= PROMPT =
The listing below is to be reproduced in full, exactly as given.
■ ■ ■ ■
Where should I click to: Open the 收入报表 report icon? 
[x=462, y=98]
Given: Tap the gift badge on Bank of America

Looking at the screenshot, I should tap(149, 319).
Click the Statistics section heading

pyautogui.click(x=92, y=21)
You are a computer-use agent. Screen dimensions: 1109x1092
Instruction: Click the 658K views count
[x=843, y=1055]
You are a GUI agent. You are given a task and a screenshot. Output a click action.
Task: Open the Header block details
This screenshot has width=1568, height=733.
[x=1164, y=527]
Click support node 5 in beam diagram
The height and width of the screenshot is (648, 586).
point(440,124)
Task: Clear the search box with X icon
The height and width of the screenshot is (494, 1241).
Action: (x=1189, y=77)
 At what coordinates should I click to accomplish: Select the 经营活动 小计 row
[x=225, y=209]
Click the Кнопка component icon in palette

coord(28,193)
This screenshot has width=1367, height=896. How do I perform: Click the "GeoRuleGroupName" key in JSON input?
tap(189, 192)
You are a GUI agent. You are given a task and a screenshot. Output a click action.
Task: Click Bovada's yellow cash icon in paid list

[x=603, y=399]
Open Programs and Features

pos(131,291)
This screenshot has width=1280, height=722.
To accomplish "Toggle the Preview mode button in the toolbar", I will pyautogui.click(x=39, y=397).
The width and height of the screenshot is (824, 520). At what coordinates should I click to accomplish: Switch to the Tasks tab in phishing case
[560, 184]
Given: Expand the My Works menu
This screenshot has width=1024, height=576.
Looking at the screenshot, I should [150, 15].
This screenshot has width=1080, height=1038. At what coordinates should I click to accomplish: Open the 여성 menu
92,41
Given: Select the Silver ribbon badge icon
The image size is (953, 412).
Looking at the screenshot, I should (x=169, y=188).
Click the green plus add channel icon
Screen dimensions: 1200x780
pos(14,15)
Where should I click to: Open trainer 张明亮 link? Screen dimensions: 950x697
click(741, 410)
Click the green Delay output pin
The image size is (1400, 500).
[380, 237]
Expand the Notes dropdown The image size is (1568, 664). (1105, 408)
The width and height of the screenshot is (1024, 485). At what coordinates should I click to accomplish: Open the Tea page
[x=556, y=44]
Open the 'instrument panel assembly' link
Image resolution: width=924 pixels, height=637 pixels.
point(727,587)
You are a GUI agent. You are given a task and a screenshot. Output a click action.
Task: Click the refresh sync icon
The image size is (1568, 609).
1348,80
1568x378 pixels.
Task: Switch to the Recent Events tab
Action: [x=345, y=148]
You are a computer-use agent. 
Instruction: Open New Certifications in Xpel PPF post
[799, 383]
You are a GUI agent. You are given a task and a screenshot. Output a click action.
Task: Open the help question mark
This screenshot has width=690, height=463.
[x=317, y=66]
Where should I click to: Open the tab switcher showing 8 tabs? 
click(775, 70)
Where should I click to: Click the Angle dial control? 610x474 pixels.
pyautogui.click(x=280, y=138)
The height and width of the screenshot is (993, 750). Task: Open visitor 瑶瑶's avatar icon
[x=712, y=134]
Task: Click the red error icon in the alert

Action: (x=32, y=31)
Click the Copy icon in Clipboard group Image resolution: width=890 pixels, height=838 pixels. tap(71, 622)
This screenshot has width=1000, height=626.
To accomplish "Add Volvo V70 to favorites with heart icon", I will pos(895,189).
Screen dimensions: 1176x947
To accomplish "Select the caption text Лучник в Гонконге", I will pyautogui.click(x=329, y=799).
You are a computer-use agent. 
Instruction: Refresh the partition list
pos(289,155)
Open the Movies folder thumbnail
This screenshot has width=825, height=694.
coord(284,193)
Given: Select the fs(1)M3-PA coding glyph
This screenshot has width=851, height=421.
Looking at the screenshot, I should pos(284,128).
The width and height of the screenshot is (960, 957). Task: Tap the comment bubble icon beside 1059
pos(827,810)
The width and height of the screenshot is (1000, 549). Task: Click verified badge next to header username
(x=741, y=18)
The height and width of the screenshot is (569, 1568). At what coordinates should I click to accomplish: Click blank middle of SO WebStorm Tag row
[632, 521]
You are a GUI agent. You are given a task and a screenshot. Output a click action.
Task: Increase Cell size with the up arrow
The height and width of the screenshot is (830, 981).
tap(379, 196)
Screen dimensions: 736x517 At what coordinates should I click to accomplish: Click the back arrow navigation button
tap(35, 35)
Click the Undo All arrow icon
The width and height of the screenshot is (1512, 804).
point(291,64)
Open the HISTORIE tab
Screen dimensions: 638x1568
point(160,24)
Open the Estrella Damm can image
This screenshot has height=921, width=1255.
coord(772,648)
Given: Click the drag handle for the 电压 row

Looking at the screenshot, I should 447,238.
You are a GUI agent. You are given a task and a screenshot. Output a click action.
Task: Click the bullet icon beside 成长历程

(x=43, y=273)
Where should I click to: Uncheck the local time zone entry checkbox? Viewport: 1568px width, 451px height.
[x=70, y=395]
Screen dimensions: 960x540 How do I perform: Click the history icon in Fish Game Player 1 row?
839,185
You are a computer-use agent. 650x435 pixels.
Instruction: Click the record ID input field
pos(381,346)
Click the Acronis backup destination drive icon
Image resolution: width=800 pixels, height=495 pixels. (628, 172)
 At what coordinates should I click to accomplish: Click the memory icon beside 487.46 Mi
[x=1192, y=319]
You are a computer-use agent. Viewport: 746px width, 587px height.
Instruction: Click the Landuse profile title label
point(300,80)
■ ■ ■ ■
= WRITTEN RESPONSE =
Where should I click to: Open the 收入报表 report icon? 
[x=462, y=98]
Given: Tap the gift badge on Bank of America

Looking at the screenshot, I should tap(149, 319).
Click the Statistics section heading

pyautogui.click(x=92, y=21)
You are a computer-use agent. Screen dimensions: 1109x1092
Instruction: Click the 658K views count
[x=843, y=1055]
You are a GUI agent. You are given a task and a screenshot. Output a click action.
Task: Open the Header block details
This screenshot has width=1568, height=733.
[x=1164, y=527]
Click support node 5 in beam diagram
The height and width of the screenshot is (648, 586).
point(440,124)
Task: Clear the search box with X icon
The height and width of the screenshot is (494, 1241).
Action: (x=1189, y=77)
 At what coordinates should I click to accomplish: Select the 经营活动 小计 row
[x=225, y=209]
Click the Кнопка component icon in palette

coord(28,193)
This screenshot has width=1367, height=896. How do I perform: Click the "GeoRuleGroupName" key in JSON input?
tap(189, 192)
You are a GUI agent. You are given a task and a screenshot. Output a click action.
Task: Click Bovada's yellow cash icon in paid list

[x=603, y=399]
Open Programs and Features

pos(131,291)
This screenshot has width=1280, height=722.
To accomplish "Toggle the Preview mode button in the toolbar", I will pyautogui.click(x=39, y=397).
The width and height of the screenshot is (824, 520). At what coordinates should I click to accomplish: Switch to the Tasks tab in phishing case
[560, 184]
Given: Expand the My Works menu
This screenshot has width=1024, height=576.
Looking at the screenshot, I should [150, 15].
This screenshot has width=1080, height=1038. At what coordinates should I click to accomplish: Open the 여성 menu
92,41
Given: Select the Silver ribbon badge icon
The image size is (953, 412).
Looking at the screenshot, I should (x=169, y=188).
Click the green plus add channel icon
Screen dimensions: 1200x780
pos(14,15)
Where should I click to: Open trainer 张明亮 link? Screen dimensions: 950x697
click(741, 410)
Click the green Delay output pin
The image size is (1400, 500).
[380, 237]
Expand the Notes dropdown The image size is (1568, 664). (1105, 408)
The width and height of the screenshot is (1024, 485). At what coordinates should I click to accomplish: Open the Tea page
[x=556, y=44]
Open the 'instrument panel assembly' link
Image resolution: width=924 pixels, height=637 pixels.
point(727,587)
You are a GUI agent. You are given a task and a screenshot. Output a click action.
Task: Click the refresh sync icon
The image size is (1568, 609).
1348,80
1568x378 pixels.
Task: Switch to the Recent Events tab
Action: [x=345, y=148]
You are a computer-use agent. 
Instruction: Open New Certifications in Xpel PPF post
[799, 383]
You are a GUI agent. You are given a task and a screenshot. Output a click action.
Task: Open the help question mark
This screenshot has width=690, height=463.
[x=317, y=66]
Where should I click to: Open the tab switcher showing 8 tabs? 
click(775, 70)
Where should I click to: Click the Angle dial control? 610x474 pixels.
pyautogui.click(x=280, y=138)
The height and width of the screenshot is (993, 750). Task: Open visitor 瑶瑶's avatar icon
[x=712, y=134]
Task: Click the red error icon in the alert

Action: (x=32, y=31)
Click the Copy icon in Clipboard group Image resolution: width=890 pixels, height=838 pixels. tap(71, 622)
This screenshot has width=1000, height=626.
To accomplish "Add Volvo V70 to favorites with heart icon", I will pos(895,189).
Screen dimensions: 1176x947
To accomplish "Select the caption text Лучник в Гонконге", I will pyautogui.click(x=329, y=799).
You are a computer-use agent. 
Instruction: Refresh the partition list
pos(289,155)
Open the Movies folder thumbnail
This screenshot has width=825, height=694.
coord(284,193)
Given: Select the fs(1)M3-PA coding glyph
This screenshot has width=851, height=421.
Looking at the screenshot, I should pos(284,128).
The width and height of the screenshot is (960, 957). Task: Tap the comment bubble icon beside 1059
pos(827,810)
The width and height of the screenshot is (1000, 549). Task: Click verified badge next to header username
(x=741, y=18)
The height and width of the screenshot is (569, 1568). At what coordinates should I click to accomplish: Click blank middle of SO WebStorm Tag row
[632, 521]
You are a GUI agent. You are given a task and a screenshot. Output a click action.
Task: Increase Cell size with the up arrow
The height and width of the screenshot is (830, 981).
tap(379, 196)
Screen dimensions: 736x517 At what coordinates should I click to accomplish: Click the back arrow navigation button
tap(35, 35)
Click the Undo All arrow icon
The width and height of the screenshot is (1512, 804).
point(291,64)
Open the HISTORIE tab
Screen dimensions: 638x1568
point(160,24)
Open the Estrella Damm can image
This screenshot has height=921, width=1255.
coord(772,648)
Given: Click the drag handle for the 电压 row

Looking at the screenshot, I should 447,238.
You are a GUI agent. You are given a task and a screenshot. Output a click action.
Task: Click the bullet icon beside 成长历程

(x=43, y=273)
Where should I click to: Uncheck the local time zone entry checkbox? Viewport: 1568px width, 451px height.
[x=70, y=395]
Screen dimensions: 960x540 How do I perform: Click the history icon in Fish Game Player 1 row?
839,185
You are a computer-use agent. 650x435 pixels.
Instruction: Click the record ID input field
pos(381,346)
Click the Acronis backup destination drive icon
Image resolution: width=800 pixels, height=495 pixels. (628, 172)
 At what coordinates should I click to accomplish: Click the memory icon beside 487.46 Mi
[x=1192, y=319]
You are a computer-use agent. Viewport: 746px width, 587px height.
Instruction: Click the Landuse profile title label
point(300,80)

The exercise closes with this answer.